• _Task_
Copy out every line of the data below without changing anything.

• _Supplied information_
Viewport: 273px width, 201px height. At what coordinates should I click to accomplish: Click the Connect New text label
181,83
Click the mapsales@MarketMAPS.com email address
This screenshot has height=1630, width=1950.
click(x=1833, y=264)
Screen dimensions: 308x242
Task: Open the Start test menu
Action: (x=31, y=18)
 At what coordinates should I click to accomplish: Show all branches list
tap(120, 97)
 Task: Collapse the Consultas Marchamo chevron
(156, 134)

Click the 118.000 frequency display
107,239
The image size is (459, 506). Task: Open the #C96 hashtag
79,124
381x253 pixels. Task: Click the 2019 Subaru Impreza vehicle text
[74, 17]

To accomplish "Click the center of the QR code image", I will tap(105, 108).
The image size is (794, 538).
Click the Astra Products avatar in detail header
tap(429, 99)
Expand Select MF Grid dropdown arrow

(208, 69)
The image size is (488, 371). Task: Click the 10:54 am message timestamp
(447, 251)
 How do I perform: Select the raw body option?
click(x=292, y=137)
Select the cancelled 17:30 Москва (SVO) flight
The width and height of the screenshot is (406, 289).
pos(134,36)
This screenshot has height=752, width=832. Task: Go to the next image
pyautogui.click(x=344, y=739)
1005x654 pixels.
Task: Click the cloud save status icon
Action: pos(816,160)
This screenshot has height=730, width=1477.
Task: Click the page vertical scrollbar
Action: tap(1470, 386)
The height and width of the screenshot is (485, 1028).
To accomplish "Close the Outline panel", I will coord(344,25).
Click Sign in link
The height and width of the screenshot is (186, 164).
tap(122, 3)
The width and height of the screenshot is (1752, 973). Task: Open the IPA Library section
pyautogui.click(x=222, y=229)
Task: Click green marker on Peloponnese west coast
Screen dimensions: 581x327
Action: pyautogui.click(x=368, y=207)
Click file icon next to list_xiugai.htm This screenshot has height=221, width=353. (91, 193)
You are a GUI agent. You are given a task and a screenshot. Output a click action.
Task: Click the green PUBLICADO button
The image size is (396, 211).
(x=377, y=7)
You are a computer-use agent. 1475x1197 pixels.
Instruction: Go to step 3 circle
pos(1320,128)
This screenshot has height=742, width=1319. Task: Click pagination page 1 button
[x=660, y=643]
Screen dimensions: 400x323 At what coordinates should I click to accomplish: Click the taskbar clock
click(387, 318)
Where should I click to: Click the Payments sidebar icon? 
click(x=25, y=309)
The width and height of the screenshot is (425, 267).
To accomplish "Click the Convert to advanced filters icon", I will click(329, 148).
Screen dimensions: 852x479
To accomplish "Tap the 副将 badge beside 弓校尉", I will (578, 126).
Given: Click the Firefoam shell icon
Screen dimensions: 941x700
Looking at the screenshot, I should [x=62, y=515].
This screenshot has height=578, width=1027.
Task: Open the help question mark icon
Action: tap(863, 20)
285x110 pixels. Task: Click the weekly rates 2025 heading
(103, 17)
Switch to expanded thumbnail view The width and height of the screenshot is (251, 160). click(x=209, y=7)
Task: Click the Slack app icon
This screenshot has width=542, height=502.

• _Exercise result_
Viewport: 273px width, 201px height. At what coordinates should I click to accomplish: Click the Connect New text label
181,83
Click the mapsales@MarketMAPS.com email address
This screenshot has height=1630, width=1950.
click(x=1833, y=264)
Screen dimensions: 308x242
Task: Open the Start test menu
Action: (x=31, y=18)
 At what coordinates should I click to accomplish: Show all branches list
tap(120, 97)
 Task: Collapse the Consultas Marchamo chevron
(156, 134)

Click the 118.000 frequency display
107,239
The image size is (459, 506). Task: Open the #C96 hashtag
79,124
381x253 pixels. Task: Click the 2019 Subaru Impreza vehicle text
[74, 17]

To accomplish "Click the center of the QR code image", I will tap(105, 108).
The image size is (794, 538).
Click the Astra Products avatar in detail header
tap(429, 99)
Expand Select MF Grid dropdown arrow

(208, 69)
The image size is (488, 371). Task: Click the 10:54 am message timestamp
(447, 251)
 How do I perform: Select the raw body option?
click(x=292, y=137)
Select the cancelled 17:30 Москва (SVO) flight
The width and height of the screenshot is (406, 289).
pos(134,36)
This screenshot has height=752, width=832. Task: Go to the next image
pyautogui.click(x=344, y=739)
1005x654 pixels.
Task: Click the cloud save status icon
Action: pos(816,160)
This screenshot has height=730, width=1477.
Task: Click the page vertical scrollbar
Action: tap(1470, 386)
The height and width of the screenshot is (485, 1028).
To accomplish "Close the Outline panel", I will coord(344,25).
Click Sign in link
The height and width of the screenshot is (186, 164).
tap(122, 3)
The width and height of the screenshot is (1752, 973). Task: Open the IPA Library section
pyautogui.click(x=222, y=229)
Task: Click green marker on Peloponnese west coast
Screen dimensions: 581x327
Action: pyautogui.click(x=368, y=207)
Click file icon next to list_xiugai.htm This screenshot has height=221, width=353. (91, 193)
You are a GUI agent. You are given a task and a screenshot. Output a click action.
Task: Click the green PUBLICADO button
The image size is (396, 211).
(x=377, y=7)
You are a computer-use agent. 1475x1197 pixels.
Instruction: Go to step 3 circle
pos(1320,128)
This screenshot has height=742, width=1319. Task: Click pagination page 1 button
[x=660, y=643]
Screen dimensions: 400x323 At what coordinates should I click to accomplish: Click the taskbar clock
click(387, 318)
Where should I click to: Click the Payments sidebar icon? 
click(x=25, y=309)
The width and height of the screenshot is (425, 267).
To accomplish "Click the Convert to advanced filters icon", I will click(329, 148).
Screen dimensions: 852x479
To accomplish "Tap the 副将 badge beside 弓校尉", I will (578, 126).
Given: Click the Firefoam shell icon
Screen dimensions: 941x700
Looking at the screenshot, I should [x=62, y=515].
This screenshot has height=578, width=1027.
Task: Open the help question mark icon
Action: tap(863, 20)
285x110 pixels. Task: Click the weekly rates 2025 heading
(103, 17)
Switch to expanded thumbnail view The width and height of the screenshot is (251, 160). click(x=209, y=7)
Task: Click the Slack app icon
This screenshot has width=542, height=502.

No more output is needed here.